The swift mechanization of agriculture west of the Mississippi had not proved an unmixed blessing. It encouraged many farmers to expand their holdings unwisely; it stimulated concentration on staple crops; it gave large farmers a distinct advantage over small ones and hastened, at once, the development of tenancy and of farming on an extremely large scale. These problems were to remain largely unsolved until the widespread acceptance of modern soil conservation techniques many years later.
Even more complex, but more readily susceptible to swift remedial action, was the problem of prices. The farmer sold his product in a competitive world market but purchased his supplies, equipment, and household goods in a market protected against competition. The price he got for his wheat and cotton or beef was determined abroad; the price he paid for his harvester, his fertilizer, his barbed wire was fixed by trusts setting prices behind a protective tariff. From 1870 to 1890 prices of most farm products moved irregularly downward, and the value of American farm products increased only half a billion dollars. In the same period, however, the value of manufactures increased by six billion dollars.
This economic unbalance led to the formation of farmers' organizations to consider common grievances and propose means of relief. Most of these were patterned after the Grange established in 1867. Within a few years, there were Granges in almost every state, and membership exceeded three-quarters of a million. These groups began chiefly as social organizations designed to lessen the farmer's isolation. Inevitably, however, their members turned to discussions of business and politics. Talk led to action, and soon many of the Granges set up cooperative marketing organizations, cooperative stores, and even factories. In a number of midwestern states, they elected members to the legislature and passed laws regulating railroads and warehouses.
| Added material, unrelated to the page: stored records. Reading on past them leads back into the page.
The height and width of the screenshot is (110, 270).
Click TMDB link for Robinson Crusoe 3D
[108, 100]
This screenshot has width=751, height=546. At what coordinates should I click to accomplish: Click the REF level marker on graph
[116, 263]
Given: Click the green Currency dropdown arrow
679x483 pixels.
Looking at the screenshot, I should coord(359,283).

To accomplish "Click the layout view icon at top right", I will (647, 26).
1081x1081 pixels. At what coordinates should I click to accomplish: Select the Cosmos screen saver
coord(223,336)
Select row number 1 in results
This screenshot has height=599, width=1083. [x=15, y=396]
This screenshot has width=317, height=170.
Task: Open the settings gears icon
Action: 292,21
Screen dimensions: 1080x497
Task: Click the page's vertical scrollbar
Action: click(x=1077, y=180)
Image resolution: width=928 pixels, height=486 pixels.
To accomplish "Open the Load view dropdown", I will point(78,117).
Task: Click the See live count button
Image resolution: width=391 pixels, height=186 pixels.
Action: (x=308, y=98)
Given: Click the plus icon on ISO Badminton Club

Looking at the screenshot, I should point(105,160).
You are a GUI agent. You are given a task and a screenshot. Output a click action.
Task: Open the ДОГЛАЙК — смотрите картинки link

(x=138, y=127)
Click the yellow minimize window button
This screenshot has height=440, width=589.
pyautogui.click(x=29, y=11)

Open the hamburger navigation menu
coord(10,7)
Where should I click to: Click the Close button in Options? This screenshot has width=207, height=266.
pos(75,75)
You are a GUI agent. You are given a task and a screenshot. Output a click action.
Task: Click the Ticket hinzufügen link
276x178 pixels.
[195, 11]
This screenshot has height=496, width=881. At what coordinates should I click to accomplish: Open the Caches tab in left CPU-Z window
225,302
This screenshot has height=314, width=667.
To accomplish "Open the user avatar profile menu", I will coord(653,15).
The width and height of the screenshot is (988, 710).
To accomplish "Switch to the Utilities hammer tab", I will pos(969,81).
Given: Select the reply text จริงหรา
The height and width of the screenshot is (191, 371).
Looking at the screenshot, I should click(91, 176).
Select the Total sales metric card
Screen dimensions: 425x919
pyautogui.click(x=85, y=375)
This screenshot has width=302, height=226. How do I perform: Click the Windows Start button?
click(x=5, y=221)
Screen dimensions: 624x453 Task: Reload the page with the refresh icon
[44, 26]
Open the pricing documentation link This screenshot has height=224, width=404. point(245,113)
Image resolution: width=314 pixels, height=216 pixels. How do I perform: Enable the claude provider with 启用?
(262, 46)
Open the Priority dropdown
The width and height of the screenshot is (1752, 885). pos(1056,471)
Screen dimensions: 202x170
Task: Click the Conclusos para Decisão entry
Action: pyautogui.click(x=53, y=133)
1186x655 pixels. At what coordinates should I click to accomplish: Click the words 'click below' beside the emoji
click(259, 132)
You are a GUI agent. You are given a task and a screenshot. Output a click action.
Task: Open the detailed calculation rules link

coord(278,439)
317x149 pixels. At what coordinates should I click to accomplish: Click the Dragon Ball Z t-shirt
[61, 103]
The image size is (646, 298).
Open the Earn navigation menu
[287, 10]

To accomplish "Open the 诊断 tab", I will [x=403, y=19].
Many of the Grange business enterprises failed, however, and at the same time, the farms enjoyed a resurgence of prosperity in the late seventies. In consequence, the Grange dwindled in importance. The movement it had started, however, revived in the Farmers' Alliances which began in the late eighties and early nineties. Times were once more hard; drought had descended on the stricken plains; the price of wheat and cotton plunged. Thus stimulated, the Alliance movement spread quickly and by 1890 it had nearly two million members. In addition to an extensive educational program, these groups made active demands for political reform. Before long, the Alliances were metamorphosed into a crusading political party. Known as the Populists, they vigorously opposed the old Democratic and Republican parties.